-- BEGIN Record extracts --

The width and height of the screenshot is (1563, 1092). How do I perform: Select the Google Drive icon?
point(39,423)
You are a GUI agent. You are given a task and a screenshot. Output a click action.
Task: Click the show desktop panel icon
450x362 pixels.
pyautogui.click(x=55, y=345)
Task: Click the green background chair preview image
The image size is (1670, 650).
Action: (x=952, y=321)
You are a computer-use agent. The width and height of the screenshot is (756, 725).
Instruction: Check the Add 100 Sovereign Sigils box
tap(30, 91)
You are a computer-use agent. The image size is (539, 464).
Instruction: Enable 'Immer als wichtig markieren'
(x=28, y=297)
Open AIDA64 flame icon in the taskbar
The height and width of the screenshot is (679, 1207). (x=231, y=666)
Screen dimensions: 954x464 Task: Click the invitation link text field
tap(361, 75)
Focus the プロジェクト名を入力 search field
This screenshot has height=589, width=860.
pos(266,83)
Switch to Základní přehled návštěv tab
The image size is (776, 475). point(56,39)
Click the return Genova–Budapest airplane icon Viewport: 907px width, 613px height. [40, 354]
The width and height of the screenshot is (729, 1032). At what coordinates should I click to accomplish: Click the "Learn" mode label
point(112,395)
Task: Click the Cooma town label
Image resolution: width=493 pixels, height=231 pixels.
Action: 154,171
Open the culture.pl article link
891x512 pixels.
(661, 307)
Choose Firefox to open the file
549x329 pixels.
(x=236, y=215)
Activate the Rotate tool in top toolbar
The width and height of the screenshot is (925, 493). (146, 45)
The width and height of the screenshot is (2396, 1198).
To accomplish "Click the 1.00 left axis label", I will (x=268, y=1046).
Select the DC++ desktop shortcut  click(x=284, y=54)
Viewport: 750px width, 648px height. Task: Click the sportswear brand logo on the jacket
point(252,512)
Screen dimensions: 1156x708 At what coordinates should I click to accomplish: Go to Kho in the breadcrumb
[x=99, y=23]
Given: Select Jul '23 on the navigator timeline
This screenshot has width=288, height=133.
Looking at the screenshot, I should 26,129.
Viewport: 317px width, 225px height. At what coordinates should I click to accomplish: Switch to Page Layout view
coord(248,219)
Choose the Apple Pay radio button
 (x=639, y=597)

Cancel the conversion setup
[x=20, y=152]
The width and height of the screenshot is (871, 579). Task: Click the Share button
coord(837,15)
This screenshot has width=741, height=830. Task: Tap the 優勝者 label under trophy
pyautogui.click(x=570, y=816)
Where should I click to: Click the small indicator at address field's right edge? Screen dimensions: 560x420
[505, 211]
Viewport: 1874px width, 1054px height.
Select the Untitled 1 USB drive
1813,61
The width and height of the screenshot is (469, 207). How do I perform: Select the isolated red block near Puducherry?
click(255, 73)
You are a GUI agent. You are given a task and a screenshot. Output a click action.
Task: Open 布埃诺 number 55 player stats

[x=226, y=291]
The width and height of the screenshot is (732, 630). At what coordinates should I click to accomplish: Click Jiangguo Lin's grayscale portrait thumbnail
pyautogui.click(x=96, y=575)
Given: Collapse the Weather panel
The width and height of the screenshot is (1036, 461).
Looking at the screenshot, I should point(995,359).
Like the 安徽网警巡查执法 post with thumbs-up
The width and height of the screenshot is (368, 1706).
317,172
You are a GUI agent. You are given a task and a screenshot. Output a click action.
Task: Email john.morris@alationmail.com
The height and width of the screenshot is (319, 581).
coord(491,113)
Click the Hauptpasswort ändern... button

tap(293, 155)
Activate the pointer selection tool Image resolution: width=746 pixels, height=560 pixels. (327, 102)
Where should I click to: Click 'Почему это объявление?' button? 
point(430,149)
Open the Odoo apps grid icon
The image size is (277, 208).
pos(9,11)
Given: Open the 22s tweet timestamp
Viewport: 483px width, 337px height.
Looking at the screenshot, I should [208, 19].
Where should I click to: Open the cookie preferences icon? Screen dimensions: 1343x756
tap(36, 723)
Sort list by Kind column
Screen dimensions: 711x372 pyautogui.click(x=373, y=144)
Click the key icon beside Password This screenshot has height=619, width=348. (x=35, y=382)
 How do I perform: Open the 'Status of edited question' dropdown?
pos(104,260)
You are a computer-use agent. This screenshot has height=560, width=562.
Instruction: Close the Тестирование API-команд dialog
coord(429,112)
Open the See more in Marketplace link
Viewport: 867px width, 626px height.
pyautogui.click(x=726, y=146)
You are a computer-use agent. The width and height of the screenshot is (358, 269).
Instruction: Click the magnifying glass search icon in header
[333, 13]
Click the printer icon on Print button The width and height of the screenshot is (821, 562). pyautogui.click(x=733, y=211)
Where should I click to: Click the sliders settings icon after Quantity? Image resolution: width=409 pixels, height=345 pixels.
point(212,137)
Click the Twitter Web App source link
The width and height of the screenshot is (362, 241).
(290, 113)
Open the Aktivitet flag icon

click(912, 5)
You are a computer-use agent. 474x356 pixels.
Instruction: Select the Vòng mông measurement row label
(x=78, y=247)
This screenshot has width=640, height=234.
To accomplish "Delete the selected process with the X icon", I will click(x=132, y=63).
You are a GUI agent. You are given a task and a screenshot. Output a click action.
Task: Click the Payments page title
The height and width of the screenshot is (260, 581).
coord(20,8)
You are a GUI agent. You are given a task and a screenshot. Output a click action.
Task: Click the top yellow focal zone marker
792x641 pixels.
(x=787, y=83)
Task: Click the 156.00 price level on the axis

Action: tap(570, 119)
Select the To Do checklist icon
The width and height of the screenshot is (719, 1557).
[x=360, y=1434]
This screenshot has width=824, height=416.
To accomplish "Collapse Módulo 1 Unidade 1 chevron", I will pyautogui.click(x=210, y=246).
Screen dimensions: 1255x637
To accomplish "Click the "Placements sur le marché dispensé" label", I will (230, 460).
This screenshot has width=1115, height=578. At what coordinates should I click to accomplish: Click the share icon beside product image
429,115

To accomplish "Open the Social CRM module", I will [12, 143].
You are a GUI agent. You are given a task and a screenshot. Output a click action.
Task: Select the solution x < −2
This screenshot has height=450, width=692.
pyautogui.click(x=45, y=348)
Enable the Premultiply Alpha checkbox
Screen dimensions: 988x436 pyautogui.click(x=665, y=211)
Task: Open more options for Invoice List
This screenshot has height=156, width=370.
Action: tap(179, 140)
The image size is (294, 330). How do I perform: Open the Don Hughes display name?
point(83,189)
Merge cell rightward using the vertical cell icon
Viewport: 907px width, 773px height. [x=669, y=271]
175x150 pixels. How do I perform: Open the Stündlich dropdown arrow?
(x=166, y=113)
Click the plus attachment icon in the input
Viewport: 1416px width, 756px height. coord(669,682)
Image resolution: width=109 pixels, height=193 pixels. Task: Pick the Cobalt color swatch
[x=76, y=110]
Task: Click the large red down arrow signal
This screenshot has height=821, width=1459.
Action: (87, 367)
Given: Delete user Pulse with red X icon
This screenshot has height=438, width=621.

-- END Record extracts --

Exercise prompt – Change every "How do I perform:" in the records above to "What should I click to do this:", and give all the records again with nothing else altered.

Task solution –
The width and height of the screenshot is (1563, 1092). What should I click to do this: Select the Google Drive icon?
point(39,423)
You are a GUI agent. You are given a task and a screenshot. Output a click action.
Task: Click the show desktop panel icon
450x362 pixels.
pyautogui.click(x=55, y=345)
Task: Click the green background chair preview image
The image size is (1670, 650).
Action: (x=952, y=321)
You are a computer-use agent. The width and height of the screenshot is (756, 725).
Instruction: Check the Add 100 Sovereign Sigils box
tap(30, 91)
You are a computer-use agent. The image size is (539, 464).
Instruction: Enable 'Immer als wichtig markieren'
(x=28, y=297)
Open AIDA64 flame icon in the taskbar
The height and width of the screenshot is (679, 1207). (x=231, y=666)
Screen dimensions: 954x464 Task: Click the invitation link text field
tap(361, 75)
Focus the プロジェクト名を入力 search field
This screenshot has height=589, width=860.
pos(266,83)
Switch to Základní přehled návštěv tab
The image size is (776, 475). point(56,39)
Click the return Genova–Budapest airplane icon Viewport: 907px width, 613px height. [40, 354]
The width and height of the screenshot is (729, 1032). At what coordinates should I click to accomplish: Click the "Learn" mode label
point(112,395)
Task: Click the Cooma town label
Image resolution: width=493 pixels, height=231 pixels.
Action: 154,171
Open the culture.pl article link
891x512 pixels.
(661, 307)
Choose Firefox to open the file
549x329 pixels.
(x=236, y=215)
Activate the Rotate tool in top toolbar
The width and height of the screenshot is (925, 493). (146, 45)
The width and height of the screenshot is (2396, 1198).
To accomplish "Click the 1.00 left axis label", I will (x=268, y=1046).
Select the DC++ desktop shortcut  click(x=284, y=54)
Viewport: 750px width, 648px height. Task: Click the sportswear brand logo on the jacket
point(252,512)
Screen dimensions: 1156x708 At what coordinates should I click to accomplish: Go to Kho in the breadcrumb
[x=99, y=23]
Given: Select Jul '23 on the navigator timeline
This screenshot has width=288, height=133.
Looking at the screenshot, I should 26,129.
Viewport: 317px width, 225px height. At what coordinates should I click to accomplish: Switch to Page Layout view
coord(248,219)
Choose the Apple Pay radio button
 (x=639, y=597)

Cancel the conversion setup
[x=20, y=152]
The width and height of the screenshot is (871, 579). Task: Click the Share button
coord(837,15)
This screenshot has width=741, height=830. Task: Tap the 優勝者 label under trophy
pyautogui.click(x=570, y=816)
Where should I click to: Click the small indicator at address field's right edge? Screen dimensions: 560x420
[505, 211]
Viewport: 1874px width, 1054px height.
Select the Untitled 1 USB drive
1813,61
The width and height of the screenshot is (469, 207). What should I click to do this: Select the isolated red block near Puducherry?
click(255, 73)
You are a GUI agent. You are given a task and a screenshot. Output a click action.
Task: Open 布埃诺 number 55 player stats

[x=226, y=291]
The width and height of the screenshot is (732, 630). At what coordinates should I click to accomplish: Click Jiangguo Lin's grayscale portrait thumbnail
pyautogui.click(x=96, y=575)
Given: Collapse the Weather panel
The width and height of the screenshot is (1036, 461).
Looking at the screenshot, I should point(995,359).
Like the 安徽网警巡查执法 post with thumbs-up
The width and height of the screenshot is (368, 1706).
317,172
You are a GUI agent. You are given a task and a screenshot. Output a click action.
Task: Email john.morris@alationmail.com
The height and width of the screenshot is (319, 581).
coord(491,113)
Click the Hauptpasswort ändern... button

tap(293, 155)
Activate the pointer selection tool Image resolution: width=746 pixels, height=560 pixels. (327, 102)
Where should I click to: Click 'Почему это объявление?' button? 
point(430,149)
Open the Odoo apps grid icon
The image size is (277, 208).
pos(9,11)
Given: Open the 22s tweet timestamp
Viewport: 483px width, 337px height.
Looking at the screenshot, I should [208, 19].
Where should I click to: Open the cookie preferences icon? Screen dimensions: 1343x756
tap(36, 723)
Sort list by Kind column
Screen dimensions: 711x372 pyautogui.click(x=373, y=144)
Click the key icon beside Password This screenshot has height=619, width=348. (x=35, y=382)
 What should I click to do this: Open the 'Status of edited question' dropdown?
pos(104,260)
You are a computer-use agent. This screenshot has height=560, width=562.
Instruction: Close the Тестирование API-команд dialog
coord(429,112)
Open the See more in Marketplace link
Viewport: 867px width, 626px height.
pyautogui.click(x=726, y=146)
You are a computer-use agent. The width and height of the screenshot is (358, 269).
Instruction: Click the magnifying glass search icon in header
[333, 13]
Click the printer icon on Print button The width and height of the screenshot is (821, 562). pyautogui.click(x=733, y=211)
Where should I click to: Click the sliders settings icon after Quantity? Image resolution: width=409 pixels, height=345 pixels.
point(212,137)
Click the Twitter Web App source link
The width and height of the screenshot is (362, 241).
(290, 113)
Open the Aktivitet flag icon

click(912, 5)
You are a computer-use agent. 474x356 pixels.
Instruction: Select the Vòng mông measurement row label
(x=78, y=247)
This screenshot has width=640, height=234.
To accomplish "Delete the selected process with the X icon", I will click(x=132, y=63).
You are a GUI agent. You are given a task and a screenshot. Output a click action.
Task: Click the Payments page title
The height and width of the screenshot is (260, 581).
coord(20,8)
You are a GUI agent. You are given a task and a screenshot. Output a click action.
Task: Click the top yellow focal zone marker
792x641 pixels.
(x=787, y=83)
Task: Click the 156.00 price level on the axis

Action: tap(570, 119)
Select the To Do checklist icon
The width and height of the screenshot is (719, 1557).
[x=360, y=1434]
This screenshot has width=824, height=416.
To accomplish "Collapse Módulo 1 Unidade 1 chevron", I will pyautogui.click(x=210, y=246).
Screen dimensions: 1255x637
To accomplish "Click the "Placements sur le marché dispensé" label", I will (230, 460).
This screenshot has width=1115, height=578. At what coordinates should I click to accomplish: Click the share icon beside product image
429,115

To accomplish "Open the Social CRM module", I will [12, 143].
You are a GUI agent. You are given a task and a screenshot. Output a click action.
Task: Select the solution x < −2
This screenshot has height=450, width=692.
pyautogui.click(x=45, y=348)
Enable the Premultiply Alpha checkbox
Screen dimensions: 988x436 pyautogui.click(x=665, y=211)
Task: Open more options for Invoice List
This screenshot has height=156, width=370.
Action: tap(179, 140)
The image size is (294, 330). What should I click to do this: Open the Don Hughes display name?
point(83,189)
Merge cell rightward using the vertical cell icon
Viewport: 907px width, 773px height. [x=669, y=271]
175x150 pixels. What should I click to do this: Open the Stündlich dropdown arrow?
(x=166, y=113)
Click the plus attachment icon in the input
Viewport: 1416px width, 756px height. coord(669,682)
Image resolution: width=109 pixels, height=193 pixels. Task: Pick the Cobalt color swatch
[x=76, y=110]
Task: Click the large red down arrow signal
This screenshot has height=821, width=1459.
Action: (87, 367)
Given: Delete user Pulse with red X icon
This screenshot has height=438, width=621.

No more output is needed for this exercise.